[DATA FOR THE TASK — start]

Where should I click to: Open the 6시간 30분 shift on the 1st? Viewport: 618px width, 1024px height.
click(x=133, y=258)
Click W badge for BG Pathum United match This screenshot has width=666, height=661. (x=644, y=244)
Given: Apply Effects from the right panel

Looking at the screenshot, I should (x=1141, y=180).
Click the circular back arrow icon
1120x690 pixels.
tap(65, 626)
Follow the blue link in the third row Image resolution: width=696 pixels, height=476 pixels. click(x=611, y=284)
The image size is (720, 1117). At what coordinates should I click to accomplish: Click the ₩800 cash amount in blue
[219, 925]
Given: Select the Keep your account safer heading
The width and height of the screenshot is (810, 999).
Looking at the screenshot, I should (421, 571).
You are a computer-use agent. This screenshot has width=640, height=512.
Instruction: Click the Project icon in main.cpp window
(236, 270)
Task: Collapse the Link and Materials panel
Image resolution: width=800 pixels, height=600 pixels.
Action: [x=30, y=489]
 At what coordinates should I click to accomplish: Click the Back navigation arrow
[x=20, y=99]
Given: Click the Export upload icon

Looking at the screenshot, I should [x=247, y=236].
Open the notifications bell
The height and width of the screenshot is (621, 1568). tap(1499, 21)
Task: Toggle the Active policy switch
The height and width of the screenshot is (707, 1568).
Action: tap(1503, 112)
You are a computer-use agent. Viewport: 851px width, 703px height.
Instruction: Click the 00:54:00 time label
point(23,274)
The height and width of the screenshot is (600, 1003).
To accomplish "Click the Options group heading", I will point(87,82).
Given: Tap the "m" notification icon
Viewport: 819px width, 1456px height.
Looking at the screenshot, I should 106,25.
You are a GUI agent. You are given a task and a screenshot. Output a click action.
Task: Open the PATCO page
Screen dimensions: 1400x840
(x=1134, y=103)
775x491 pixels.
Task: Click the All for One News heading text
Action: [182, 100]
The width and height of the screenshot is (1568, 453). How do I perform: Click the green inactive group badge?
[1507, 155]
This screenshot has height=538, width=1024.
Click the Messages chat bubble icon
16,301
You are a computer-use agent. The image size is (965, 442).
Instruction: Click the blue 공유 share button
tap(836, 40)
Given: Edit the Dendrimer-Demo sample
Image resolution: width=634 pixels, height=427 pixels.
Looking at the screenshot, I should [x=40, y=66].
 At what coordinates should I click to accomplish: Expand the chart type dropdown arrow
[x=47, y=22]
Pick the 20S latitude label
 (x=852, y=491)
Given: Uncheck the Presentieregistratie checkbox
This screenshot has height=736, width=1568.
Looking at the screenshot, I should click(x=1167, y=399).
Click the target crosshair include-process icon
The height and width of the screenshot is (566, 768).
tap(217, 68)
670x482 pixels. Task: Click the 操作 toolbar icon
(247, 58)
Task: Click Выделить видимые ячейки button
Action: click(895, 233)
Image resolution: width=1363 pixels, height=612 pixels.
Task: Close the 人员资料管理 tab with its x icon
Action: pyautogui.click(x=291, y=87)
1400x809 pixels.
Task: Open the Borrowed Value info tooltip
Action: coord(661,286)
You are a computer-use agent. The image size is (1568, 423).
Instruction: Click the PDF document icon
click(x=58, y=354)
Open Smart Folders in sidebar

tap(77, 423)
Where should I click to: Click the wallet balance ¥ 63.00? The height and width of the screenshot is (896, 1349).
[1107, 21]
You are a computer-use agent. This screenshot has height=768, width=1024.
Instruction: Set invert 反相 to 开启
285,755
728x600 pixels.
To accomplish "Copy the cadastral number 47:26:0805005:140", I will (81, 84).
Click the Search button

[DATA FOR THE TASK — finish]

= EXERCISE GOAL =
Would you please restate all of the entries exactly?

= ANSWER BOX =
Where should I click to: Open the 6시간 30분 shift on the 1st? Viewport: 618px width, 1024px height.
click(x=133, y=258)
Click W badge for BG Pathum United match This screenshot has width=666, height=661. (x=644, y=244)
Given: Apply Effects from the right panel

Looking at the screenshot, I should (x=1141, y=180).
Click the circular back arrow icon
1120x690 pixels.
tap(65, 626)
Follow the blue link in the third row Image resolution: width=696 pixels, height=476 pixels. click(x=611, y=284)
The image size is (720, 1117). At what coordinates should I click to accomplish: Click the ₩800 cash amount in blue
[219, 925]
Given: Select the Keep your account safer heading
The width and height of the screenshot is (810, 999).
Looking at the screenshot, I should (421, 571).
You are a computer-use agent. This screenshot has width=640, height=512.
Instruction: Click the Project icon in main.cpp window
(236, 270)
Task: Collapse the Link and Materials panel
Image resolution: width=800 pixels, height=600 pixels.
Action: [x=30, y=489]
 At what coordinates should I click to accomplish: Click the Back navigation arrow
[x=20, y=99]
Given: Click the Export upload icon

Looking at the screenshot, I should [x=247, y=236].
Open the notifications bell
The height and width of the screenshot is (621, 1568). tap(1499, 21)
Task: Toggle the Active policy switch
The height and width of the screenshot is (707, 1568).
Action: tap(1503, 112)
You are a computer-use agent. Viewport: 851px width, 703px height.
Instruction: Click the 00:54:00 time label
point(23,274)
The height and width of the screenshot is (600, 1003).
To accomplish "Click the Options group heading", I will point(87,82).
Given: Tap the "m" notification icon
Viewport: 819px width, 1456px height.
Looking at the screenshot, I should 106,25.
You are a GUI agent. You are given a task and a screenshot. Output a click action.
Task: Open the PATCO page
Screen dimensions: 1400x840
(x=1134, y=103)
775x491 pixels.
Task: Click the All for One News heading text
Action: [182, 100]
The width and height of the screenshot is (1568, 453). How do I perform: Click the green inactive group badge?
[1507, 155]
This screenshot has height=538, width=1024.
Click the Messages chat bubble icon
16,301
You are a computer-use agent. The image size is (965, 442).
Instruction: Click the blue 공유 share button
tap(836, 40)
Given: Edit the Dendrimer-Demo sample
Image resolution: width=634 pixels, height=427 pixels.
Looking at the screenshot, I should [x=40, y=66].
 At what coordinates should I click to accomplish: Expand the chart type dropdown arrow
[x=47, y=22]
Pick the 20S latitude label
 (x=852, y=491)
Given: Uncheck the Presentieregistratie checkbox
This screenshot has height=736, width=1568.
Looking at the screenshot, I should click(x=1167, y=399).
Click the target crosshair include-process icon
The height and width of the screenshot is (566, 768).
tap(217, 68)
670x482 pixels. Task: Click the 操作 toolbar icon
(247, 58)
Task: Click Выделить видимые ячейки button
Action: click(895, 233)
Image resolution: width=1363 pixels, height=612 pixels.
Task: Close the 人员资料管理 tab with its x icon
Action: pyautogui.click(x=291, y=87)
1400x809 pixels.
Task: Open the Borrowed Value info tooltip
Action: coord(661,286)
You are a computer-use agent. The image size is (1568, 423).
Instruction: Click the PDF document icon
click(x=58, y=354)
Open Smart Folders in sidebar

tap(77, 423)
Where should I click to: Click the wallet balance ¥ 63.00? The height and width of the screenshot is (896, 1349).
[1107, 21]
You are a computer-use agent. This screenshot has height=768, width=1024.
Instruction: Set invert 反相 to 开启
285,755
728x600 pixels.
To accomplish "Copy the cadastral number 47:26:0805005:140", I will (81, 84).
Click the Search button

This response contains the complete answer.